W jego mieście kilkudziesięcioosobowe grupy młodzieży wielokrotnie umawiały się za pośrednictwem Twittera, po czym napadały i biły przypadkowych ludzi . 12 sierpnia władze Filadelfii wprowadziły więc godzinę policyjną dla nastolatków. Eksperyment się powiódł. Zatrzymano 70 osób, ale nie doszło do żadnego nowego grupowego napadu. W tym tygodniu władze miasta przedłużyły więc obowiązywanie godziny policyjnej do początku września. Wprowadzenie takiego rozwiązania rozważają też władze innych amerykańskich miast.
11 sierpnia urzędnicy w San Francisco, aby zapobiec planowanym za pomocą Internetu i telefonów komórkowych protestom w metrze, wyłączyli na kilku stacjach zasięg sieci komórkowych. Do protestów nie doszło. Na urzędników spadła jednak lawina krytyki za ograniczanie wolności słowa.
– Internet stał się miejscem, gdzie planowanych i omawianych jest wiele różnych aktów przemocy. Ale skoro technologia stanowi problem, to w niej należy też szukać rozwiązania. Na przykład osoby zaangażowane w takie napady można odnaleźć dzięki adresom IP – przekonuje Scott Decker.
Policjanci coraz częściej tworzą więc specjalne oddziały, które używają Internetu do identyfikacji sprawców. Nagrania kradzieży zamieszczają też na YouTubie, prosząc o pomoc w identyfikacji złodziei.
Detektywi przeglądają tysiące wpisów na Facebooku, Twitterze i innych mediach społecznościowych, szukając informacji o planowanych aktach terroryzmu, napadach, ustawkach czy spotkaniach dilerów narkotykowych . Czasami wysyłają też prośby do nastolatków o dodanie do grona „przyjaciół", dzięki czemu mogą łatwiej śledzić poczynania młodszych generacji.

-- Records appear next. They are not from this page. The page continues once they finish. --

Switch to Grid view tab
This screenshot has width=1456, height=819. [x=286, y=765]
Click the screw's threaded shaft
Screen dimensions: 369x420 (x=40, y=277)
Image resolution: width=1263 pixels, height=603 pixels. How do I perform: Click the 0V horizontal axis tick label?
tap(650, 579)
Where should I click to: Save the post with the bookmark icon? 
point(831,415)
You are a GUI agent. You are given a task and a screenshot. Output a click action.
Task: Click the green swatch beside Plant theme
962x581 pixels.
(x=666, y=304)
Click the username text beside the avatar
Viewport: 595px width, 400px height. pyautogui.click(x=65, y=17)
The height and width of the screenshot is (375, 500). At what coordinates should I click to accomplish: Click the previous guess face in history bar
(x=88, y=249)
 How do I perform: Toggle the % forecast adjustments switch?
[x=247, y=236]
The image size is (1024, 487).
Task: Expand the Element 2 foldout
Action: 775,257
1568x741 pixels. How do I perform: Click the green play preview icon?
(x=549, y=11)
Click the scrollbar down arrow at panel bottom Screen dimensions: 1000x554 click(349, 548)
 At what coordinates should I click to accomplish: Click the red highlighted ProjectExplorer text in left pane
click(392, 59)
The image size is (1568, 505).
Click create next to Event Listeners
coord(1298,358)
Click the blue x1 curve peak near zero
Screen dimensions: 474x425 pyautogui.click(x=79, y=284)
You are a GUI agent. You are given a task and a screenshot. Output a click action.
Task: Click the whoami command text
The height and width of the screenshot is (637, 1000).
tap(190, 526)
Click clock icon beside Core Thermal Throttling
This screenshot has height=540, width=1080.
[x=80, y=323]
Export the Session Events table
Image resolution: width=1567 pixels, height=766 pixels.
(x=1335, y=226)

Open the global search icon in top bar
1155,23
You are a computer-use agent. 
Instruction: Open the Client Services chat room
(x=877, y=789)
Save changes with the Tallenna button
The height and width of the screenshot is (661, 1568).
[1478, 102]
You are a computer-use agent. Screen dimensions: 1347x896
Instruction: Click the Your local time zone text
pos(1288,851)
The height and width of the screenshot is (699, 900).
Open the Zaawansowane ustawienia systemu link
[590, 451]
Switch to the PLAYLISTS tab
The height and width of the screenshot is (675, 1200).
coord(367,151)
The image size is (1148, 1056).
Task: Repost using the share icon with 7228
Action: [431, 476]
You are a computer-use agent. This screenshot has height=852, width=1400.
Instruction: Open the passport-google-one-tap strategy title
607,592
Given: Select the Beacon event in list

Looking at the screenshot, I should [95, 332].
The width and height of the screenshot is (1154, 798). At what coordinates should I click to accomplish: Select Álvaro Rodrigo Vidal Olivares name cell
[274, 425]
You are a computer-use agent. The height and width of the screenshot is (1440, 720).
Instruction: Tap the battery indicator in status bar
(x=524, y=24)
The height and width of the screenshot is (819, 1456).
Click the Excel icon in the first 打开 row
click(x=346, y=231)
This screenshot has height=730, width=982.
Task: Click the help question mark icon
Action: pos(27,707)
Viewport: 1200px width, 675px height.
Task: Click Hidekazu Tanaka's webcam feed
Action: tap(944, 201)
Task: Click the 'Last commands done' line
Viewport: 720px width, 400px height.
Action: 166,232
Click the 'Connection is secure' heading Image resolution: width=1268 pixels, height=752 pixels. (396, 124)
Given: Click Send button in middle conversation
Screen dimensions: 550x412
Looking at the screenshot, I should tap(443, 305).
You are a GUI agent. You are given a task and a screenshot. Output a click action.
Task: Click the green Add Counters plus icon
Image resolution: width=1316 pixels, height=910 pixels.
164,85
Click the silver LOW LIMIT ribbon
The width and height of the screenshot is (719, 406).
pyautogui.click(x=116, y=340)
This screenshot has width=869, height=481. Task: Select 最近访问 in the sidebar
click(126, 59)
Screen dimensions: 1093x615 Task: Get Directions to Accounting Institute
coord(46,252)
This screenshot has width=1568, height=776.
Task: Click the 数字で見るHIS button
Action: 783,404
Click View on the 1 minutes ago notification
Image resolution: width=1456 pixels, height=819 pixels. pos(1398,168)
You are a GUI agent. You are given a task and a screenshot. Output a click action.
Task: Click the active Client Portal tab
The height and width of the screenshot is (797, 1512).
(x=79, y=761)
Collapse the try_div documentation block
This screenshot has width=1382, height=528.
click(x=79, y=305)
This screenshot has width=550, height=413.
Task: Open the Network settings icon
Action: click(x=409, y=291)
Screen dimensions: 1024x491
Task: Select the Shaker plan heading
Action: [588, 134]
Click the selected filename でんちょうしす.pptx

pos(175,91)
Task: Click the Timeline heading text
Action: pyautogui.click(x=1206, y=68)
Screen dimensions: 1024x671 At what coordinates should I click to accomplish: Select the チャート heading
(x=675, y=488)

Również Narodowa Federacja Sprzedawców Detalicznych radzi swoim członkom, aby na bieżąco przeglądali serwisy społecznościowe i natychmiast informowali organy ścigania, jeśli zauważą niepokojące wpisy dotyczące swoich sklepów.
– Monitorowanie Internetu przez policję może być bardzo efektywne – zauważa Sean Varano, zauważając, że wielu Amerykanów może sobie nie życzyć, aby śledzono ich internetowe kontakty. Obrońcy praw człowieka ostrzegają przed łamaniem konstytucji poprzez naruszanie prywatności użytkowników portali społecznościowych. – Według mnie w Internecie i tak nie ma mowy o prywatności, bo wszystko, co się robi w sieci, może zostać wyśledzone – zauważa jednak Scott Decker.
Eksperci nie mają wątpliwości, że na kłopoty związane z „błyskawicznym tłumem" powinni przygotować się też europejscy policjanci. – Można przypuszczać, że na całym świecie, w tym w Polsce, pojawią się problemy z tego typu przestępstwami – ostrzega Decker.
Ostatnie zamieszki w Wielkiej Brytanii również były organizowane m.in. na portalach społecznościowych, a ich uczestnicy przekazywali sobie na bieżąco informacje za pomocą komunikatora BlackBerry.